DE OPDRACHT: Geef de regels vanaf de regel met "Select the Wedneday, May 12 date cell" tot en met de regel met "Action: 316,326" opnieuw, met "screenshot" vervangen door "image" en verder alles ongewijzigd. Geef alleen die regels, zonder de afbeeldingen.

REGELS:
###
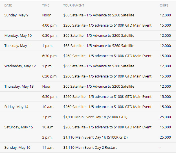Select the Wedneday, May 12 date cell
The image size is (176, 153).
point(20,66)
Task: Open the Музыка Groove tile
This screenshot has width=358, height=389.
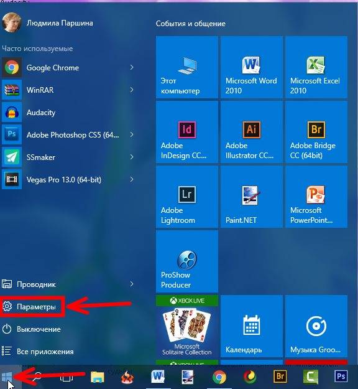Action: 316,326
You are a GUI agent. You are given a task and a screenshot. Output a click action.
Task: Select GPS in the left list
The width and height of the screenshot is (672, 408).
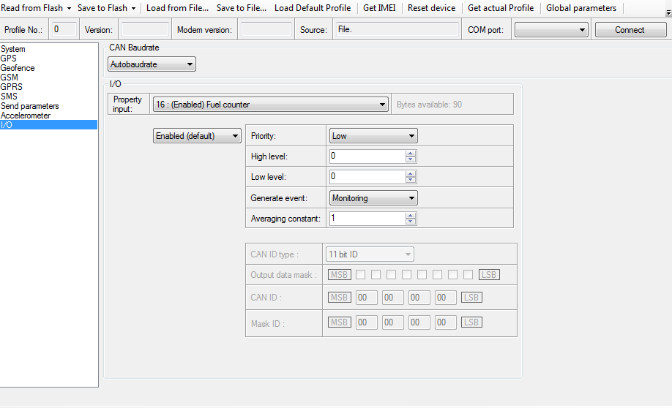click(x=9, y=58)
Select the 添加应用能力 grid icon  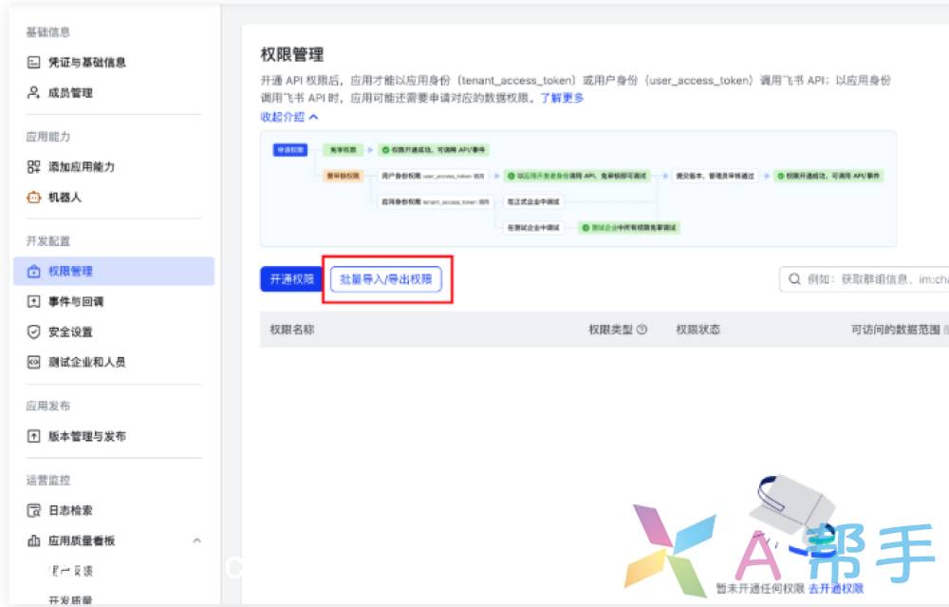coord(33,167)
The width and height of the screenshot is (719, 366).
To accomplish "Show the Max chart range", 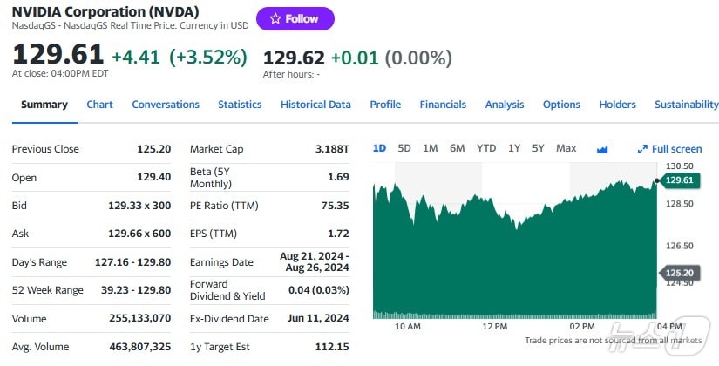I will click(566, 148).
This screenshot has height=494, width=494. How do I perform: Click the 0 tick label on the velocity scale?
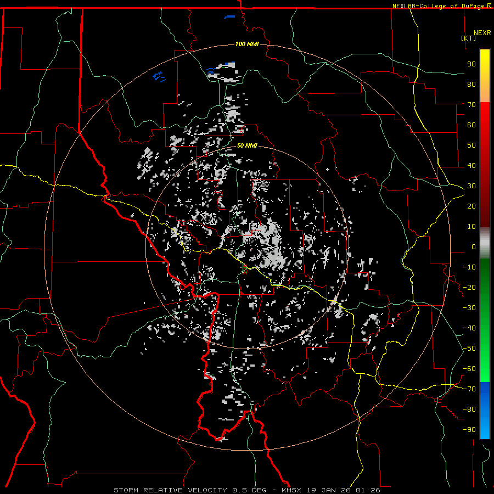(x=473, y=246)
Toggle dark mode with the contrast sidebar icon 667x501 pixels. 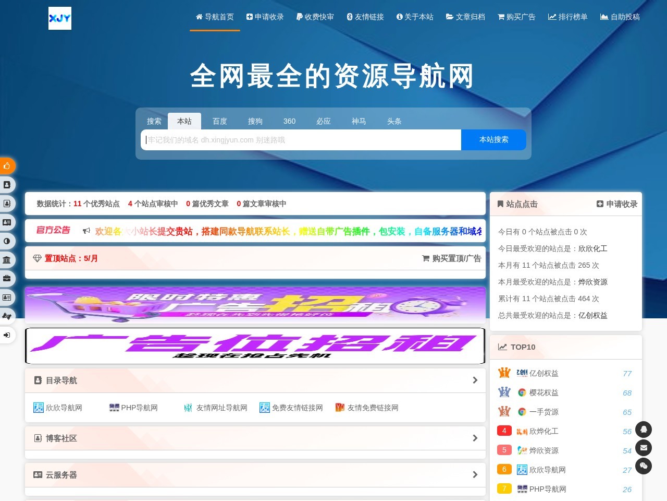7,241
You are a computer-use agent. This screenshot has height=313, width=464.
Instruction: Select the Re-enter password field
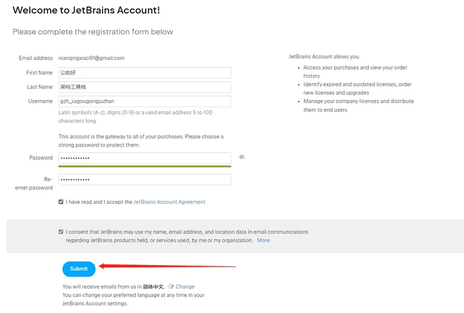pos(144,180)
###
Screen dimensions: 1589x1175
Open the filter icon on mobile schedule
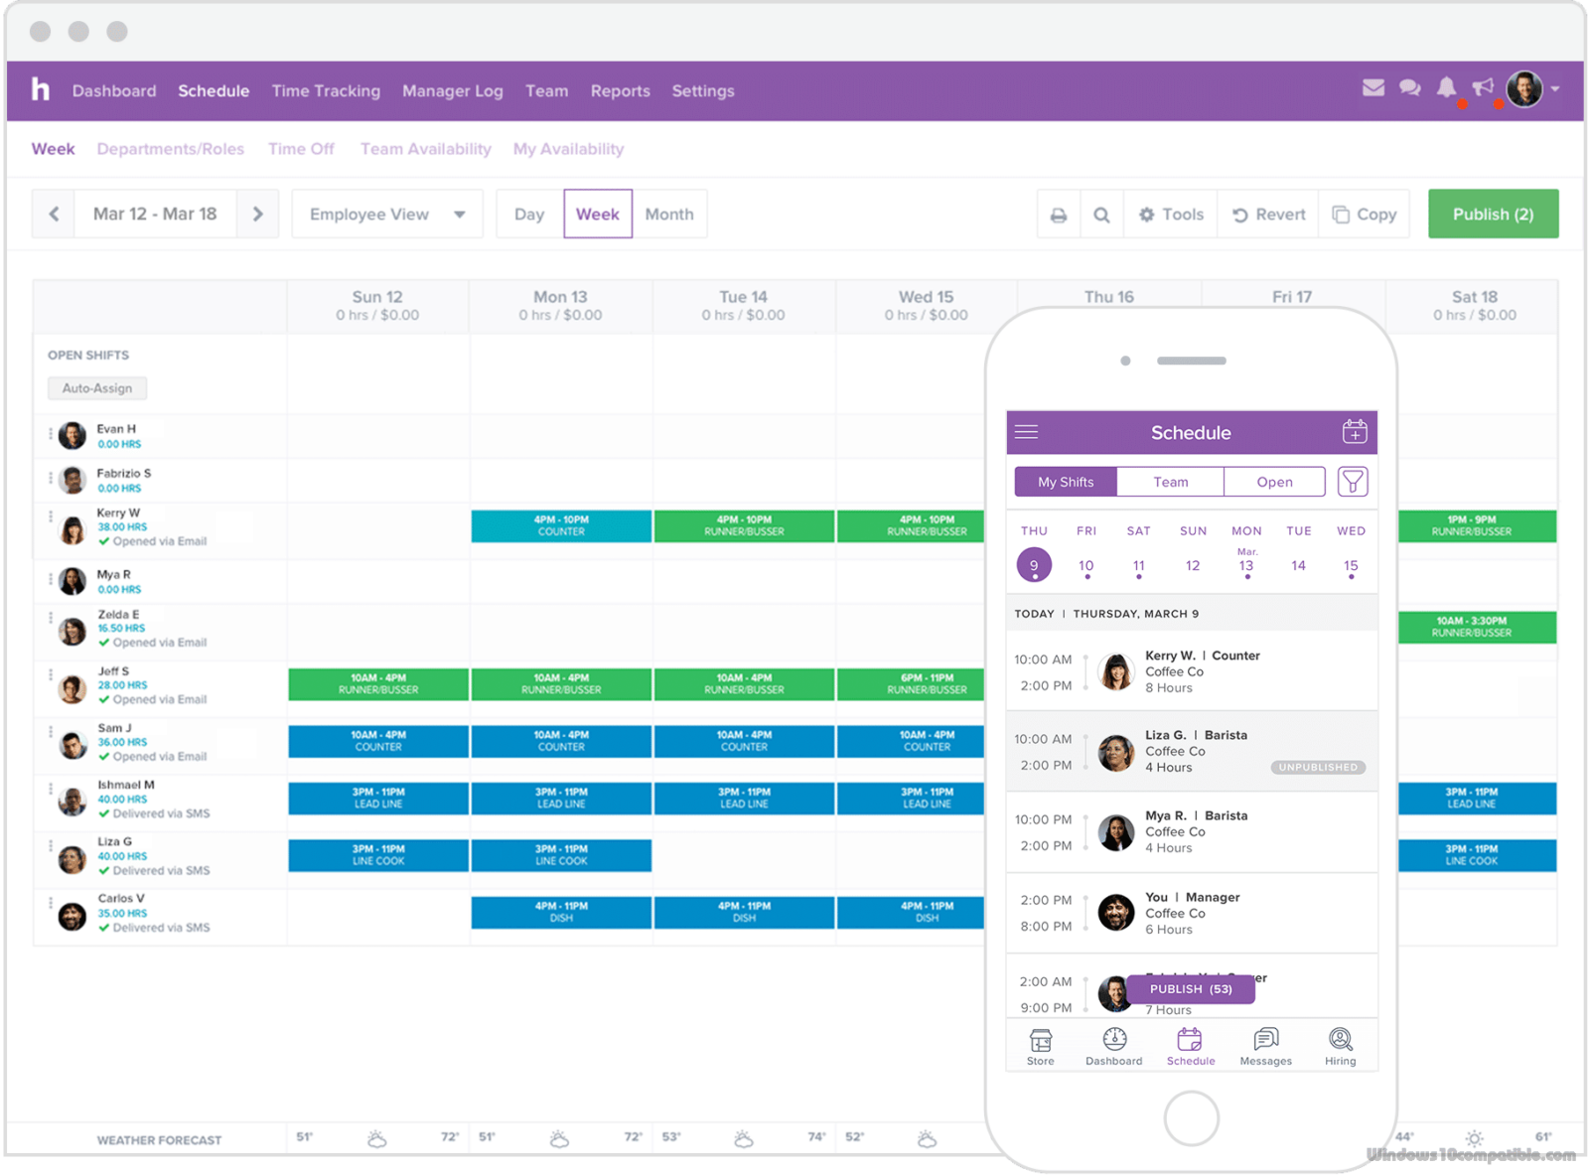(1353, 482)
###
SCHRIFTELIJK ANTWOORD:
Select the Wedneday, May 12 date cell
The image size is (176, 153).
point(20,66)
Task: Open the Музыка Groove tile
This image has width=358, height=389.
Action: 316,326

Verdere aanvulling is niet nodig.